The past few years of Whole Foods' expansion have been almost totally self-financed,with the company using its strong operating cash flow to open new stores. However, with management recently expressing a desire to increase store count at a more aggressive pace in coming years, the company may be thinking about adding a reasonable amount of long-term debt to its books in the near future. This is because Whole Foods already allocates nearly 50% of its $1 billion annual operating cash flow to supplying common stock dividends to shareholders. In fiscal 2013, the company paid out $508 million of dividends and incurred fixed asset purchases of $198 million, along with $339 million of development costs for new locations.Thus, between returning cash to shareholders and adding new locations while maintaining current fixed assets, Whole Foods is near current capacity to self-fund further expansion. With the Federal Reserve already beginning to taper its monthly bond purchases, management may be even more willing to take on a bit of added long-term debt while the interest-rate environment is relatively favorable. You can be pretty sure that any debt issuance will be at a manageable level, in line with the the company's recent prudent balance sheet management.

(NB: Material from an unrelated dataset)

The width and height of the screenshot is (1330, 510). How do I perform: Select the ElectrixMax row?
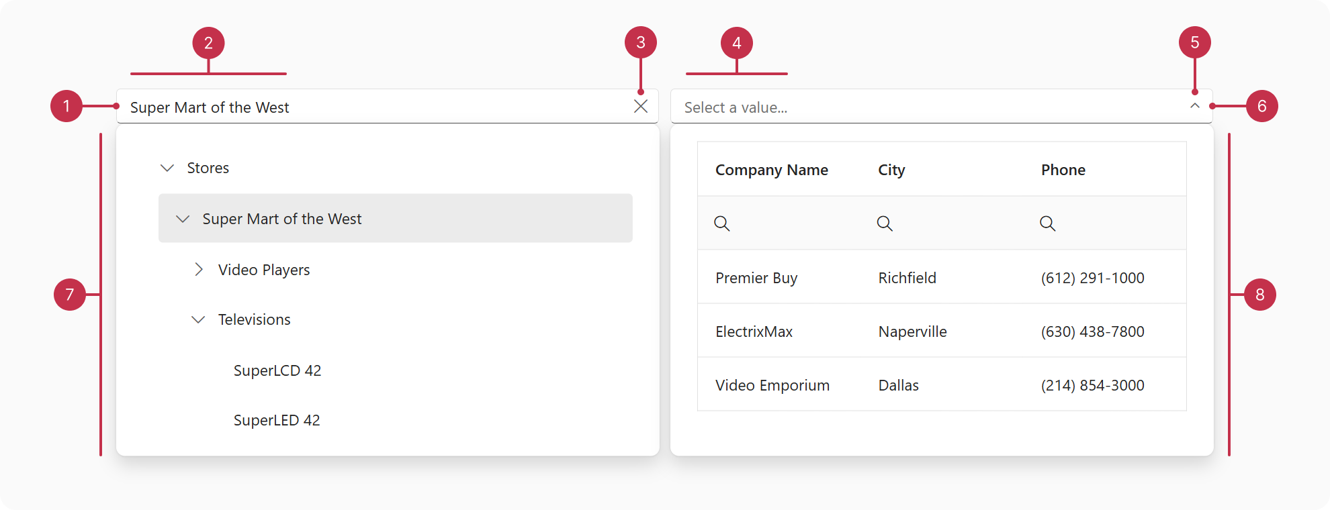[754, 332]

Slightly smaller stores with a high return
One of the areas in which Whole Foods exhibits admirable discipline is its ability to keep average store size at a desired level, despite a mix of store sizes in both urban and suburban markets. Since 2010, the company has maintained an aggregate average store size of 38,000 square feet.This appears to be an optimal average store size for Whole Foods, which, as I have written about previously, allows the company to maximize what it believes to be its most important metric: return on invested capital. However, it's entirely possible that this average store size may actually decrease, if only by a couple of thousand square feet per store, over the next several years. Whole Foods is beginning to penetrate smaller suburban markets, some of which have populations as small 200,000 to 250,000. Smaller stores in more diminutive markets may be the key for the grocer to reach its recently revised long-term goal of opening 1,200 stores. Shrinking retail footprints come with another advantage: they lend themselves to higher sales per square foot, which is another metric closely watched by Whole Foods' management, and its investors as well.